Python: Fastest way of parsing first column of large table in array

Question

So I have got two very big tables that I would like to compare (9 columns and approx 30 million rows).

#!/usr/bin/python
import sys
import csv


def compare(sam1, sam2, output):
    with open(sam1, "r") as s1, open(sam2, "r") as s2, open(output, "w") as out:
    reader1 = csv.reader(s1, delimiter = "\t")
    reader2 = csv.reader(s2, delimiter = "\t")
    writer  = csv.writer(out, delimiter = "\t")
    list = []
    for line in reader1:
        list.append(line[0])
    list = set(list)

    for line in reader2:
        for field in line:
            if field not in list:
                writer.writerow(line)

if __name__ == '__main__':
    compare(sys.argv[1], sys.argv[2], sys.argv[3])

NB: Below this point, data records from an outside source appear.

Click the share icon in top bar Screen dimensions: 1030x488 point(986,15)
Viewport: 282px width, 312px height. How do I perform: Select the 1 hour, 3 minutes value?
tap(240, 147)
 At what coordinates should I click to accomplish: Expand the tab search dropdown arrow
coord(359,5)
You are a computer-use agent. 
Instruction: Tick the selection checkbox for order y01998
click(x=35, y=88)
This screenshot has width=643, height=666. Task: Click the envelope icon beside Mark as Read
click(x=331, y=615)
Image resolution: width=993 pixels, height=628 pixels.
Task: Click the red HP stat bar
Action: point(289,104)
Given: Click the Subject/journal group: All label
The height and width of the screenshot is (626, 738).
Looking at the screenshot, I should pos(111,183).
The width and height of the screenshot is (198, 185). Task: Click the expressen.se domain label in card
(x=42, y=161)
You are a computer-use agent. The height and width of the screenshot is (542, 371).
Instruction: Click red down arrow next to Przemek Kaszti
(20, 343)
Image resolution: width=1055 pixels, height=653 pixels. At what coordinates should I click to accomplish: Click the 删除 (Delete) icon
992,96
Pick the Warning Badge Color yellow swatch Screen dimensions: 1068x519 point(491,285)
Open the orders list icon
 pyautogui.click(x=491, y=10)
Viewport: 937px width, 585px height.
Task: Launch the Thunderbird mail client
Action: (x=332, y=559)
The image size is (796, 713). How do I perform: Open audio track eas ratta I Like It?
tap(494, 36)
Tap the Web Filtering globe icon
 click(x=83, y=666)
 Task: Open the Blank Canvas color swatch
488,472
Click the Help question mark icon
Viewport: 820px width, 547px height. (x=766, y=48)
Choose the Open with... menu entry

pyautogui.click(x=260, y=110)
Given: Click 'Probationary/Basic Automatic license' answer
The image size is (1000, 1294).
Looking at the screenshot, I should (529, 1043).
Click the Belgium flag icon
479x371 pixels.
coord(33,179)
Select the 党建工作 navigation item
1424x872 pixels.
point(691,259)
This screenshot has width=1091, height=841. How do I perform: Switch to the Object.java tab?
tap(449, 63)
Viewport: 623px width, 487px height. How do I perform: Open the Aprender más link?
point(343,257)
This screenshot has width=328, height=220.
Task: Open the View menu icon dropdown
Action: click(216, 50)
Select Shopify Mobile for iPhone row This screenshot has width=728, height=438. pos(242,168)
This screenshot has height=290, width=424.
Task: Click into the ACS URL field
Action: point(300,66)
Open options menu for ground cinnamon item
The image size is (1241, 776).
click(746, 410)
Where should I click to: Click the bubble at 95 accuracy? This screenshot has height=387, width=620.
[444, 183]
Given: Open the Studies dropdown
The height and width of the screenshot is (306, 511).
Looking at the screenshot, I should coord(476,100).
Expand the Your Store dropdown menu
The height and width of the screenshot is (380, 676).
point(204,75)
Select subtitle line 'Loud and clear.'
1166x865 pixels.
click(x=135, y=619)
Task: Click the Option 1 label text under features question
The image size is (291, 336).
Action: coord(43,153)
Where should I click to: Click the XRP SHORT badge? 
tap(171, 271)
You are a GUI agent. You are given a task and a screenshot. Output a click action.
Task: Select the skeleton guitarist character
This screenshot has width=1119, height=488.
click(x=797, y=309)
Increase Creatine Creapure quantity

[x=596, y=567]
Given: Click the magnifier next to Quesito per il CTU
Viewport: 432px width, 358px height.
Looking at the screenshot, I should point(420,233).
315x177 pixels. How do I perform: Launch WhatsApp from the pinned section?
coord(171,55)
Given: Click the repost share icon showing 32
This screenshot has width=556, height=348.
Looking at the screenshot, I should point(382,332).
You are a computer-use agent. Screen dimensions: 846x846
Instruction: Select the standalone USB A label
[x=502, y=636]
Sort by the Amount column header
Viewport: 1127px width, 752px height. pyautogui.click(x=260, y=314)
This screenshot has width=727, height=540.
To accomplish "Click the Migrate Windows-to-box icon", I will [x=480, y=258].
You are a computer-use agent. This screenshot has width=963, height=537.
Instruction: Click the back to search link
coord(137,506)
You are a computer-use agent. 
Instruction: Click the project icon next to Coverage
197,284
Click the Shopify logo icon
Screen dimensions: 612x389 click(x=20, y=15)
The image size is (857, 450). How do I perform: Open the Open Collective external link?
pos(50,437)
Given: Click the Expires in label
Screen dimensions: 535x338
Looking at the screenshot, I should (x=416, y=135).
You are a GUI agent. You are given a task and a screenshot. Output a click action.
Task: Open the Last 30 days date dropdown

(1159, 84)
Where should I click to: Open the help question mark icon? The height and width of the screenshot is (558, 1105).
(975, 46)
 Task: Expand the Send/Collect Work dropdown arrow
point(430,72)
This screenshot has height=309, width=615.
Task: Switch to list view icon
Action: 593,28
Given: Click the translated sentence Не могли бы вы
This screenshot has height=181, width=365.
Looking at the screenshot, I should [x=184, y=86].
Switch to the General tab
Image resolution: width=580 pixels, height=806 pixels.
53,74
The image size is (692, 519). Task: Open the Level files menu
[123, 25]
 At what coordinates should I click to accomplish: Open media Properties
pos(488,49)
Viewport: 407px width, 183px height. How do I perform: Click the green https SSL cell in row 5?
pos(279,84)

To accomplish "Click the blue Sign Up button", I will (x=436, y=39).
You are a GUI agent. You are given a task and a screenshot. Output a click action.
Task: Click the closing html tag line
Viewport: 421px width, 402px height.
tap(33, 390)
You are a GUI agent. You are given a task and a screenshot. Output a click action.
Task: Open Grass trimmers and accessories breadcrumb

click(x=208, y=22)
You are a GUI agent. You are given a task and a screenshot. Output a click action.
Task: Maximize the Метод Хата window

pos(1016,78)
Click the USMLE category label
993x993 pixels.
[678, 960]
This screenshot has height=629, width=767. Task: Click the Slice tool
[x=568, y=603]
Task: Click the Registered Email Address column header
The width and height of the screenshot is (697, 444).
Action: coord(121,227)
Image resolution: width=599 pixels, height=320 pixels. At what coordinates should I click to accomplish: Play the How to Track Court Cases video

The first column contains the identifier of my rows and I would like to know which ones are only in sam1.

So this is the code I am currently working with, but it takes ages. Is there any way to speed it up?

I already tried to speed it up by converting the list to a set, but there was no big difference.

Edit: Now it is running much quicker but now I have to get the whole lines out of my input table and write the lines with exclusive ID to the output file. How could I manage this in a quick way?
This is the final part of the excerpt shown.